The past two weeks have included some of the most beautiful weather one could hope for in Washington.  Of course, we’ve also had the thunderstorms, and flood warnings, and 95F weather, but today was wonderful.  As a result, it was easy to take a few extra minutes to walk around the various neighborhoods and take in moments of beauty and peace on what is, amazingly, my last full weekend of The Adventure here in DC.  (Next weekend, I will be on campus for Commencement and Liang’s PhD hooding; after that, it will be moves with Amber and myself, taking up much of my attention.)  A sunny day, with a bit of breeze and clear blue skies to allow my mind to explore and expand across my internal and external landscape.  Walking around down on the National Mall can even have those moments of peace among all of the people, if one listens.  Hear that?
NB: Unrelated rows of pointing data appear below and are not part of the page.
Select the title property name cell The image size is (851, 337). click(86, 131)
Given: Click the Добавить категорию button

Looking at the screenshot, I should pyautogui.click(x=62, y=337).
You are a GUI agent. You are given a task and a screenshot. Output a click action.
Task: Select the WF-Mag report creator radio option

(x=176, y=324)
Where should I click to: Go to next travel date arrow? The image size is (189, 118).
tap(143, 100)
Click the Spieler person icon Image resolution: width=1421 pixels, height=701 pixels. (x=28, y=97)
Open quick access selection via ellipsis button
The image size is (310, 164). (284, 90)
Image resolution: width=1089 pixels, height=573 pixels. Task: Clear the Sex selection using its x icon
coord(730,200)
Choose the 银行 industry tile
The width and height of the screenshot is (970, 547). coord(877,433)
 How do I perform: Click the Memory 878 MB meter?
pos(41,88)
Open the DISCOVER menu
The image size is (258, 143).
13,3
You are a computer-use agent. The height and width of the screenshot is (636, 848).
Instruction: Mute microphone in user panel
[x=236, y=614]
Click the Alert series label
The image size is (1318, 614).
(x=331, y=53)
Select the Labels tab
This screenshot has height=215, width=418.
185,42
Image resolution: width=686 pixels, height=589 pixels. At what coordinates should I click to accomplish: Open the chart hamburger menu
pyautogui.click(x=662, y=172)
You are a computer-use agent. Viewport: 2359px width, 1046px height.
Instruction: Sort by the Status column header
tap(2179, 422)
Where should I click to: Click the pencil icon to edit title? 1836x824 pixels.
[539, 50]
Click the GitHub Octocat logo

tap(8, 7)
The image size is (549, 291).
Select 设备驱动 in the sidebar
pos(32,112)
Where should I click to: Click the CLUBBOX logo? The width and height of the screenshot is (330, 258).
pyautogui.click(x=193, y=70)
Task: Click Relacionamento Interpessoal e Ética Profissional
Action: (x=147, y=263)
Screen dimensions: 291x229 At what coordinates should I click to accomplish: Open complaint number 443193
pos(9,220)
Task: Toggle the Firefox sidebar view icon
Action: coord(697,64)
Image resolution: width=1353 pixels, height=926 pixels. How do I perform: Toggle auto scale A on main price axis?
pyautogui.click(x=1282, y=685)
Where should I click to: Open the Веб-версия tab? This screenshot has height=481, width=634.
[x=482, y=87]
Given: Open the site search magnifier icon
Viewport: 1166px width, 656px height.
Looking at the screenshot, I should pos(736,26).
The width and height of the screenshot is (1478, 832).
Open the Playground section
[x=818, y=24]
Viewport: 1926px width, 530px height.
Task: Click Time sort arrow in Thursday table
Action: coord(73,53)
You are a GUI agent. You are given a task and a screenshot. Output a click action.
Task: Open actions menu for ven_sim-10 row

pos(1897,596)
A musician busking across from the Museum of Natural History, or in front of the Museum of American History.  What’s that singer singing, at Lafayette Square next to the White House?

 

One thing that has helped me gain a sense of balance while I have been here has been the effort to take the time to notice and appreciate elements of nature and ephemeral beauty when they occur.  I noticed this earlier this month, when (on an early Monday morning return from Indiana) I was listening to a delightfully resonant piece of music while walking among one of our busy commuting streets.  Taking pleasure in the music (perhaps I was dancing just a little bit?) was something that could emanate easily in that sense of pleasure and enjoyment; people I passed brightened up a bit and smiled.  Why was the music so important?  Recently, I have come to the realization that I don’t just want to hear the music, I want to allow and enable others to hear that resonant tune that brings joy to the face or even a tear to the eye.  So, it’s been on my mind a lot recently.

 

Imagine, then, a cool and sunny day earlier this week (yes, in July, in Washington); I crossed the street and, just as I walked past an old streetlight on my way into the office, a breeze caught and rustled my clothes and touched my face.  This was truly a gift of sensory awareness.  I looked up, and there between the old streetlight and a new tree, silhouetted by the sun, was a delightful dragonfly moving between branch and blossom.

 

“Dragonfly out in the sun, you know what I mean, don’t you know…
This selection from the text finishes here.